FRX Polymers was launched in 2007 as a limited partnership 50% owned by KPP Investments, an investment company with headquarters in Tel Aviv, Israel, and 50% owned by Triton Systems, Inc., technology incubator based in Chelmsford, MA, that specializes in advanced materials.

Amir Ohad of KPP Investments, the former CEO of Kafrit Industries, Ltd., an Israeli plastics company, sits on FRX's Board of Directors. Ross Haghighat, the founder and CEO of Triton Systems, and also a Director of FRX, was profiled in an article on SiliconIran.

Triton Systems has a track record of partnering with Israeli investors: in 2001, it spun-off three portfolio companies with financing from the Millennium Materials Fund, a Tel Aviv-based specialty materials venture fund that invests in materials technology companies worldwide.

FRX is headquartered in Chelmsford, MA, where it operates both polymer and monomer pilot facilities. FRX is also currently building a semi-works plant in Switzerland in partnership with Uhde Inventa-Fischer.

Established in 2006, Israel Cleantech Ventures has $75MM under management and to date has completed eleven investments across diverse cleantech sectors, including water, solar, biogas, energy storage, energy efficiency, transportation and green materials.
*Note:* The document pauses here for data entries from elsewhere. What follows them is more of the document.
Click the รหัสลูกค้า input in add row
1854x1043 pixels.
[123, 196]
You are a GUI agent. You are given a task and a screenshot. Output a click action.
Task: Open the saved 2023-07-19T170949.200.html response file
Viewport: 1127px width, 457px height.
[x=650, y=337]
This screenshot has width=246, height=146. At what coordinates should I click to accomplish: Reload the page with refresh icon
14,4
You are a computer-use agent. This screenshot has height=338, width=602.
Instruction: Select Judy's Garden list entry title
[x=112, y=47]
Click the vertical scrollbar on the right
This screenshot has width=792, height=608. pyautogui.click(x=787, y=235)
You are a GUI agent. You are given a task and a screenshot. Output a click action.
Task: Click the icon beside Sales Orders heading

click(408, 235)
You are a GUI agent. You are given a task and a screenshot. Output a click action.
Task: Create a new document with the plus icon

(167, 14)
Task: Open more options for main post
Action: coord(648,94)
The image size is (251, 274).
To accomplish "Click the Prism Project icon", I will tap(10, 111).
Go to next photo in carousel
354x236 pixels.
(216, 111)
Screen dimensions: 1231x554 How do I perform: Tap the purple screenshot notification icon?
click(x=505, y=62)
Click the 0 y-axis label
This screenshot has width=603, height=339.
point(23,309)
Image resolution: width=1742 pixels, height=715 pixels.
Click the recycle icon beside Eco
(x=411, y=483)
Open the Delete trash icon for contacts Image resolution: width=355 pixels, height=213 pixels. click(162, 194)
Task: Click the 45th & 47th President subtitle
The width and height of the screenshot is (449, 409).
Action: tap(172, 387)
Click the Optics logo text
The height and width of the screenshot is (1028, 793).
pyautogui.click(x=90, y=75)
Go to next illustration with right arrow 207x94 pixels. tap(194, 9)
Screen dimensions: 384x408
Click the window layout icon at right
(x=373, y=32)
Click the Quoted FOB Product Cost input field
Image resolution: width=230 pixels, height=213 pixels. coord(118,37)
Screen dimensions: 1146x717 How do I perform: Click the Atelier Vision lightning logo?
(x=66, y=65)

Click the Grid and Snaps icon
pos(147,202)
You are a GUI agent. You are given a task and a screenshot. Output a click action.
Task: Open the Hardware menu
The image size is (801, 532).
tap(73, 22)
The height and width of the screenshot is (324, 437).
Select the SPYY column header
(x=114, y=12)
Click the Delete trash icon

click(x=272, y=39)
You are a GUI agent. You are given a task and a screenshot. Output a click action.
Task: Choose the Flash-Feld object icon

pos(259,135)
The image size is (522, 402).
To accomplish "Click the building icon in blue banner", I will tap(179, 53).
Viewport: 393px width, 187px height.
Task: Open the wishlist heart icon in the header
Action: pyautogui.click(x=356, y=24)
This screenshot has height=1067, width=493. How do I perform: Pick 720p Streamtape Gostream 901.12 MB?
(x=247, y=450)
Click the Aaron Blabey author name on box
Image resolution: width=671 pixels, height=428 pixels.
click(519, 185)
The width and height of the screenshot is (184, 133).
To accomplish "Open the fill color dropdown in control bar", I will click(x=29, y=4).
Capricorn Venture Partners is a pan-European manager of venture capital funds seeking to invest in technology-based growth companies. The Capricorn Cleantech Fund invests in European growth companies developing innovative breakthrough technologies in the fields of renewable energy and energy efficiency, water purification and re-use, bio-based material conversion and bio-refinery platforms, clean air, climate change, green chemistry and advanced materials, materials recovery and recycling.